Creato il 04 maggio 2015 da Siboney2046 @siboney2046

marchesa de merteuil le relazioni pericolose

Ah, le cattive ragazze 2.0! Chi segue i social ha visto senz’altro fiorire il pittoresco fenomeno delle cosiddette bad girls, quasi fosse una tendenza nuova, provocatoria e rivoluzionaria. Spuntano pagine di Facebook inneggianti a stili di vita in controtendenza mentre i profili di Instagram si riempiono di motti di sfida al sistema e di fotografie sovversive. Provo una sincera tenerezza nei confronti delle nuove cattive ragazze; talvolta mi verrebbe da poggiar loro una mano sulla spalla e rivelare bonariamente la cruda realtà: avere la pelle trapuntata di tatuaggi, indossare t-shirt con dei teschi, sbronzarsi vergognosamente nei weekend, essere l’amante di un uomo impegnato non fa di voi una bad girl!

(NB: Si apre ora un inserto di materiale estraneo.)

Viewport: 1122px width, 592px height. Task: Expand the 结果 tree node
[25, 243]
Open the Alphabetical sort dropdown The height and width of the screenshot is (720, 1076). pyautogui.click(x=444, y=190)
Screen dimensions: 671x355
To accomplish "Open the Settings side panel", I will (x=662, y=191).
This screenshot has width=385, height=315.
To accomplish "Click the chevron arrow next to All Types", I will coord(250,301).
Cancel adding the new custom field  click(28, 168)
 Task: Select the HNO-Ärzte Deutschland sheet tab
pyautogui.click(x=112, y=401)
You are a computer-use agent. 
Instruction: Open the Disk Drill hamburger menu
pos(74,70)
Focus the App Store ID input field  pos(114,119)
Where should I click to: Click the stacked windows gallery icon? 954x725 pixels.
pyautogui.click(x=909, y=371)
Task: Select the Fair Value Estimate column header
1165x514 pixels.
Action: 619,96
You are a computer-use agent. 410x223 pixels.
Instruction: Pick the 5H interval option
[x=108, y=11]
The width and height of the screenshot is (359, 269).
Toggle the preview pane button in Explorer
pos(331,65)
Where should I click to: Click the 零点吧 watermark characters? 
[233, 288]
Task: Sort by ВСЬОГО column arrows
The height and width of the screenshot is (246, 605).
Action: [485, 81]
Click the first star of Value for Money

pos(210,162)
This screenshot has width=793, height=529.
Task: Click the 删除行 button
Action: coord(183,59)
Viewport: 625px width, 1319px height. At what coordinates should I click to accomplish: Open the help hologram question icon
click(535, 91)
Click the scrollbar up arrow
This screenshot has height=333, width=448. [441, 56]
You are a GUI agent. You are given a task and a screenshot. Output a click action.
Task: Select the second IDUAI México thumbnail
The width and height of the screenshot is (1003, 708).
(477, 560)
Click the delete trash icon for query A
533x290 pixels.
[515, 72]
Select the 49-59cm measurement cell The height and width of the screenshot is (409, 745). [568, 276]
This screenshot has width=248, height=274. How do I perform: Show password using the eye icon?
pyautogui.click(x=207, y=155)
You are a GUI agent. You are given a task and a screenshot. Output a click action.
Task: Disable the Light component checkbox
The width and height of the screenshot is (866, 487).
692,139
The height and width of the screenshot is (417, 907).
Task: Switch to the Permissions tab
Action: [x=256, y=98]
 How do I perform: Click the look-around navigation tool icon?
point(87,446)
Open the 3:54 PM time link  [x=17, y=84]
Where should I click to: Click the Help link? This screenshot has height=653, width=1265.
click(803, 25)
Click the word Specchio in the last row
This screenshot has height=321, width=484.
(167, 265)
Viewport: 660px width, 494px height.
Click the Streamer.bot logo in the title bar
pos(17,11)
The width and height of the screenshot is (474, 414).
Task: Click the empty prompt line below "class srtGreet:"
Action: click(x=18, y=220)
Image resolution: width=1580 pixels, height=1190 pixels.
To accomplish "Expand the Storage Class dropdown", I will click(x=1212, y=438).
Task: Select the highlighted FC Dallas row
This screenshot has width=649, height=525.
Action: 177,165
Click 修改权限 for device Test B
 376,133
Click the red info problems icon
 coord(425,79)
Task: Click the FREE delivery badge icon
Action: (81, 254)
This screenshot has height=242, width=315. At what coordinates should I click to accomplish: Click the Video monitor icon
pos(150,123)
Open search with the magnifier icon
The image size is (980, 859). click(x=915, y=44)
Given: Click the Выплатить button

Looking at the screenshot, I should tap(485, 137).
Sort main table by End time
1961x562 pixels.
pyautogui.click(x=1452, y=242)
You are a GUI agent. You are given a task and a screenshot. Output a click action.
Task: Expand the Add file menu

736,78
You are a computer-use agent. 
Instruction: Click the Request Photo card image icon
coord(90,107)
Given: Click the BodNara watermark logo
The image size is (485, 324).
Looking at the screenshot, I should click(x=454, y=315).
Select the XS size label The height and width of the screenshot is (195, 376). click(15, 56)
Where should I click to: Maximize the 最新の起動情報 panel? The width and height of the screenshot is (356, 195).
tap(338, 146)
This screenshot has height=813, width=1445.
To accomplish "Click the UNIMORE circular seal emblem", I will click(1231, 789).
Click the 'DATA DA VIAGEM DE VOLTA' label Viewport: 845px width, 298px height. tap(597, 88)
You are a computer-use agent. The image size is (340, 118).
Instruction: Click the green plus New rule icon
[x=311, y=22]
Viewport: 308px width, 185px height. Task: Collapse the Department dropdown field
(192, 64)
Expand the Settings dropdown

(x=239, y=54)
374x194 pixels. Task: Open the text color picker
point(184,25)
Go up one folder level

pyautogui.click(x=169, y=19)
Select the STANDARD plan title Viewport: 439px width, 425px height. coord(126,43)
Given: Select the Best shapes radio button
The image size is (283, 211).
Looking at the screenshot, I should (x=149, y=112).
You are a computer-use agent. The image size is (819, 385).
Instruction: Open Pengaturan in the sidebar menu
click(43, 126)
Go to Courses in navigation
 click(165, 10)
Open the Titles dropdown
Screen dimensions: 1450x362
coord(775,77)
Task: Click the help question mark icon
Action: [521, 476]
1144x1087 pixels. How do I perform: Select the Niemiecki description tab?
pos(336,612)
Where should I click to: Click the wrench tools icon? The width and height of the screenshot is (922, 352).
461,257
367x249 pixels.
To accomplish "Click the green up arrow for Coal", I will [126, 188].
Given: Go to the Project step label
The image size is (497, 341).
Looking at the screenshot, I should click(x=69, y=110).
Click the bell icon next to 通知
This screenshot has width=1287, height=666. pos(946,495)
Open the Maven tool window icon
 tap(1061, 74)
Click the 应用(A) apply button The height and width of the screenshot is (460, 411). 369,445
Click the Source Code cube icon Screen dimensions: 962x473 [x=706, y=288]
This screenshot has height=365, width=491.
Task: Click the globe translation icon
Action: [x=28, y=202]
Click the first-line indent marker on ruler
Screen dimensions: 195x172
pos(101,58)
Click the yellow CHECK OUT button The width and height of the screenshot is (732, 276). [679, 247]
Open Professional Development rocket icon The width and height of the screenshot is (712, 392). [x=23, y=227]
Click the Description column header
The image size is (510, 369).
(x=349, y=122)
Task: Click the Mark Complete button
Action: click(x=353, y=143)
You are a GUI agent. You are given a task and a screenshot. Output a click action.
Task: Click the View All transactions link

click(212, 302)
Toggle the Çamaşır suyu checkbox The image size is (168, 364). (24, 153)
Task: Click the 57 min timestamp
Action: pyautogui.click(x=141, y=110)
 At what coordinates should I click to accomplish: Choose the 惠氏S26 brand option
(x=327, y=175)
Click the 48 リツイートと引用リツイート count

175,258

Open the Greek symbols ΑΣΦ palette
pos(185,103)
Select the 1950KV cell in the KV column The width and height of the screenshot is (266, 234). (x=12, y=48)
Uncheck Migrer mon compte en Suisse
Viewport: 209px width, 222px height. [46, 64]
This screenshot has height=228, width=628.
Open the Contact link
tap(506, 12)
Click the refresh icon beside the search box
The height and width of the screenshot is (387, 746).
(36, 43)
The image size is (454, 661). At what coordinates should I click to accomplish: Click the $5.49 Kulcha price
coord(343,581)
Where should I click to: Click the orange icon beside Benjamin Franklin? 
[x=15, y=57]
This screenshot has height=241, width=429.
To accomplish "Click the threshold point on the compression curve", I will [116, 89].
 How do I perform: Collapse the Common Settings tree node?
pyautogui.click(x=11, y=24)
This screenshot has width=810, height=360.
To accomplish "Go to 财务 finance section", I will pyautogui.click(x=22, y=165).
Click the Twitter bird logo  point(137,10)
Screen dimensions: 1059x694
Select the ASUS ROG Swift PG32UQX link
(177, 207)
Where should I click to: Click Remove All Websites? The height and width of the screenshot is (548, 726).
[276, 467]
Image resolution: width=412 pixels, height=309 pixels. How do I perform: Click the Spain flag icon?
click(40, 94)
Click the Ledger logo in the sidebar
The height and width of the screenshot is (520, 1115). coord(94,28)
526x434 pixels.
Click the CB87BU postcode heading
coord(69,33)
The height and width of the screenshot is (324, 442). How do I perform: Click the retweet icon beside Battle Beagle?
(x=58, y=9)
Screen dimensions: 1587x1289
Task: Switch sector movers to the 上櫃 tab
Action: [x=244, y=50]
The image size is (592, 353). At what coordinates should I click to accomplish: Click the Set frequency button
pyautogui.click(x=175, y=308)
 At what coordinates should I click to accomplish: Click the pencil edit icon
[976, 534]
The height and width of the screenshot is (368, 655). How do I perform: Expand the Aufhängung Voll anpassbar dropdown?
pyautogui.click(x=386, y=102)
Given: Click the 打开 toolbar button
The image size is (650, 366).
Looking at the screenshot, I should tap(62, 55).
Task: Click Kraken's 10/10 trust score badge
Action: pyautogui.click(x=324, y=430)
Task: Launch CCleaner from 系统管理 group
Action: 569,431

Sarà colpa delle mie scarse capacità deduttive, ma non riesco a comprendere la connessione logica tra il pubblicare una proprio foto con una mano maliziosamente infilata nel tanga e l’essere una cattiva ragazza, eppure a quanto pare è sufficiente mostrare un sedere tatuato ed uno sguardo ammiccante per esserlo. Mi immagino da qualche parte Catherine Tramell e Suzanne Stone Maretto ridere a crepapelle davant  un caffè nel vedere le nuove presunte cattive ragazze autoproclamarsi tali perché bevono birra come dei camionisti polacchi. Come se poi le bad girls fossero un fenomeno nuovo: era il 1782 quando Pierre-Ambroise-François Choderlos de Laclos scrisse Le relazioni pericolose, regalandoci la marchesa di Merteuil, una delle cattive più celebri della storia grazie anche alla fenomenale interpretazione di Glenn Close nell’omonima pellicola del 1988. Tuttavia quella che per me resterà per sempre l’icona della malvagità è Julie Roussel (alias Marion Vergano) che in La mia droga si chiama Julie fornisce un imperituro exemplum di come dovrebbe agire una donna per essere assurta all’olimpo delle vere bad girls (e con una Catherine Deneuve in stato di grazia diretta da Truffaut, come aspettarsi di meno!).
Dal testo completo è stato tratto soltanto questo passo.